Esta é a forma com a qual Maria, a mãe de
Jesus, responde ao mensageiro celeste que lhe vem anunciar a concepção da
criança.
Estranho se posicionar como escrava quem
foi escolhida para ser a excelsa mãe de Jesus. Basta uma pequena reflexão, no
entanto, para verificarmos como a expressão está adequada.
Recordamos de tantas escravas, ao longo
da História, que se transformaram em auxiliares indispensáveis dos seus senhores.
Escravas cujos nomes acabaram associados
aos seus próprios senhores.
No Brasil, lembramos das escravas
africanas que serviram ao homem branco. Muitas delas não somente carregaram o sinhozinho
nos braços mas o alimentaram com o próprio seio.
Tornaram-se suas segundas mães,
acompanhando-os mesmo depois de crescidos, na formação do novo lar, a
atender-lhes os filhos, como uma avó.
Avó de cor. Avó de amor.
Amas de leite que, por vezes, tinham seu
próprio rebento afastado dos braços, a fim de que sobrasse mais alimento dos
seus seios para o filho branco.
E, por não terem o seu bebê nos braços,
por terem a saudade a lhes magoar a alma, por sentirem falta do seu filhinho,
drasticamente afastado de seu carinho, dedicavam-se ao filho da alheia carne.
O filho do sinhô, o filho da sinhá.
Quem poderá esquecer como essas mães
alimentaram, não somente o corpo, mas a imaginação e a mente das crianças sob
sua guarda?
Quantas histórias das suas longínquas
terras, das tradições de sua gente povoaram as noites daqueles meninos e
meninas atentos, ao redor do fogo, no terreiro...
Ou no aconchego da casa grande, ao pé do
fogão.
Quantos mingaus, cozidos, temperos foram
acrescentados ao cardápio diário.
Aprendendo a língua de quem as tinha sob
seus serviços, introduziram palavras diferentes no vocabulário dos pequenos.
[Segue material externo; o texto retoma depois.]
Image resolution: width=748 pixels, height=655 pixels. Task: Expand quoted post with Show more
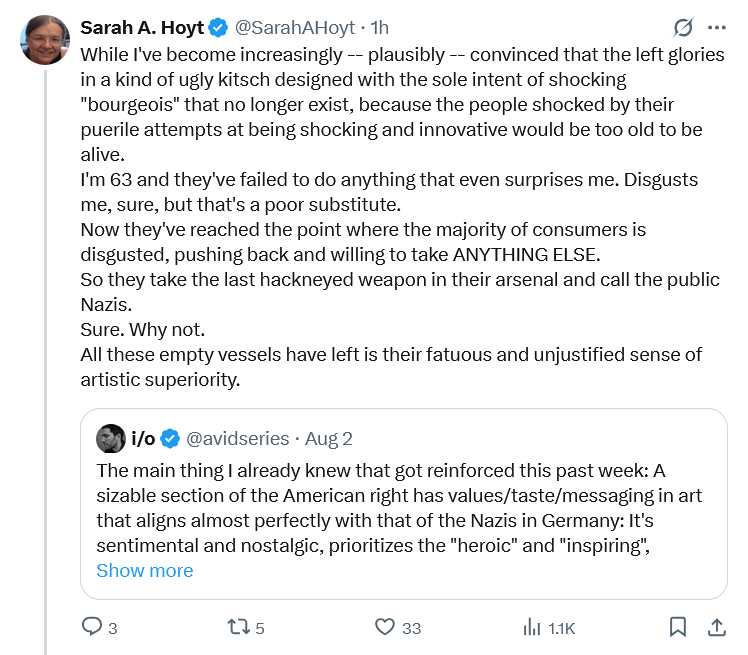point(144,571)
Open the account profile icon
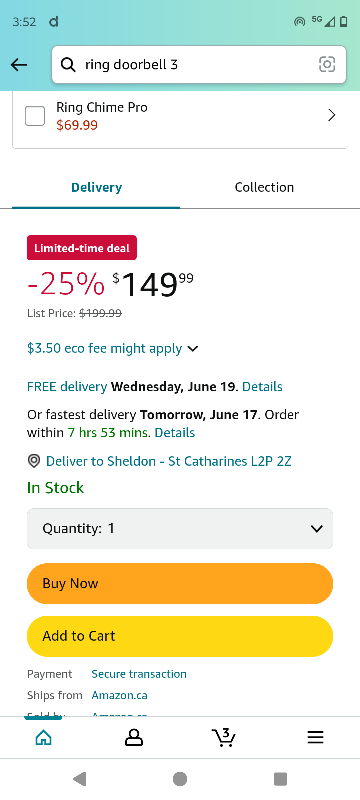 [x=134, y=737]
E para os acalmar, nas noites de medo,
elas cantavam as melodias com que foram elas próprias acalentadas em sua
infância.
E, enquanto a saudade as consumia
intimamente, também lembravam em versos das riquezas de sua terra natal, de
melodias, de danças, de cantorias.
Recordavam dos dias de alegria, quando a
liberdade lhes sorria e o futuro era sonhado, nas tardes quentes e nas noites
mornas.
Escravas mães. Mães escravas.
Benditas sejam por todos os cuidados
dispensados ao homem branco, por sua capacidade de amar o filho alheio.
Benditas sejam por sua grandeza, por sua
dedicação, pela contribuição à cultura do povo que as escravizou.
Que nunca esqueçamos o quanto devemos a
essas criaturas pois se a escravidão as mantinha presas a tarefas determinadas,
foi de forma voluntária que entregaram em holocausto ao amor o próprio coração.